東京都もいつも20人くらいの新規感染者数であったが、11月24日は5人くらいまで減少している。また、いつも多かった沖縄県もここ数日はゼロになっている。
これらの新規感染者数減少は他の先進国に比べても際立っている。日本の感染状況はいくつか腑に落ちない点もあり、感染症の専門家も明快に説明できていない。
欧米の先進国との相違は、元々日本人の人口比の感染率や重症化率が低かったこともあると思われる。RNAウィルスは際限なく変異を繰り返すのは難しいと言う話があるが、その理由ではイギリスと日本の新規感染者数の相違を説明するのが難しい。
日本人はワクチンへの心理的抵抗がある国民などと言われていたが、現況、ほとんどの欧米諸国より接種率が上回っている。また接種の開始が遅れたことも今は感染防止にはプラスに働いている。若い世代の接種率も欧米より高いと言う話である。日本人は、今もマスクをしている人が多いことは、欧米との大きな差である。日本人はマスクを着けることを苦にする人が少ないが、国民性もかなり大きいと思う。
疑問の1つは同じアジアで日本と韓国の新規感染者数の相違。これは同じアジア人で遺伝子傾向もあまり差はないと思うので、腑に落ちない点である。これはトイレの差も関係するのかもしれない。
韓国は過去に2回旅行したことがあるが、ずっと昔で1990年頃である。その時、どうだったかもう記憶にないが、今も韓国ではトイレにトイレットペーパーが流せないらしい。トイレではトイレレットペーパーを専用のごみ箱に捨てる仕様なんだと言う。
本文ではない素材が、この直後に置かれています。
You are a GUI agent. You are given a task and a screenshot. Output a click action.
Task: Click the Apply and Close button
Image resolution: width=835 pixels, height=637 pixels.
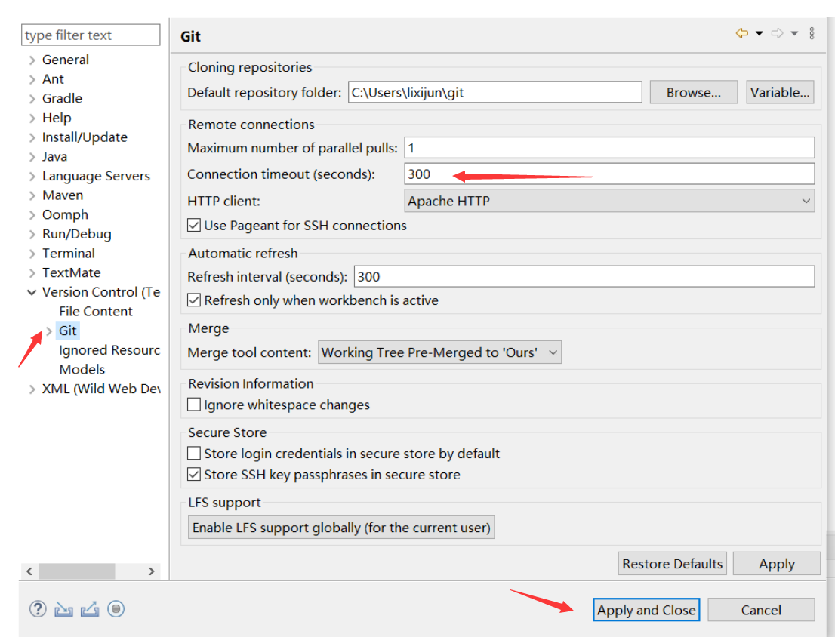click(646, 610)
こうせねばならない理由は、韓国では下水、排水管の問題や排水量が少ないこと、トイレットペーパーの品質差によると言う。このことが感染数の差に影響しておかしくない。日本ほどウォシュレットが普及している国はないので、ウォシュレットが新型コロナ感染対策になっている可能性がある。
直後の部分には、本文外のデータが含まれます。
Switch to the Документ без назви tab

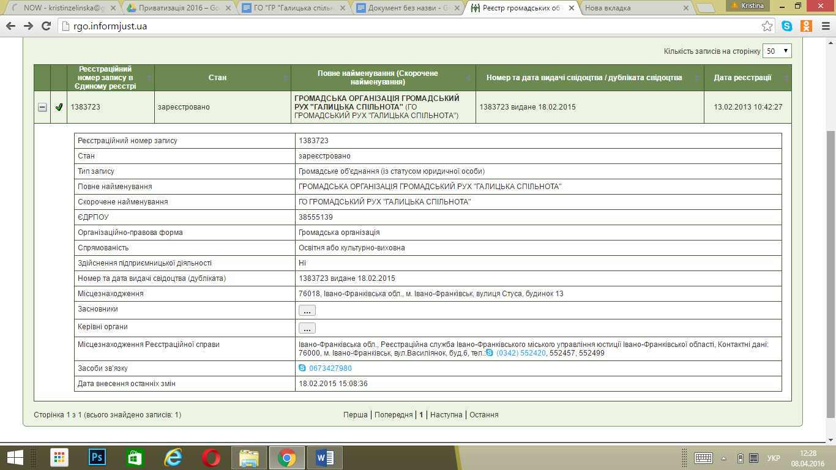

さて、日本では医療関係者と高齢者のワクチン接種から既に8か月以上経過することを受け、12月から3回目追加接種が始まる。僕は病院勤務の精神科医なので最前線の医師ほどは早くなかったが4月中には終わっている。既に8か月近く経過しているため、抗体量はかなり減少していると思う。
うちの病院では最初の接種を希望しない職員が2名だけいた。重篤と言える副反応は2名で大学病院で脳出血と診断され、そのうち1名は脳炎も合併していた。どうも新型コロナワクチンの脳出血とか脳炎は、イメージとは異なるようで、いずれも後遺症なく職場復帰し入院さえ必要がなく、脳出血+脳炎の人は仕事さえほとんど休んでいない。重大な副反応はこの2名と僕の3名だが、この中で最も長患いなのはなんと僕自身である。まさかこのような事態になるとは思わなかったが、仕事は休むことはなかった。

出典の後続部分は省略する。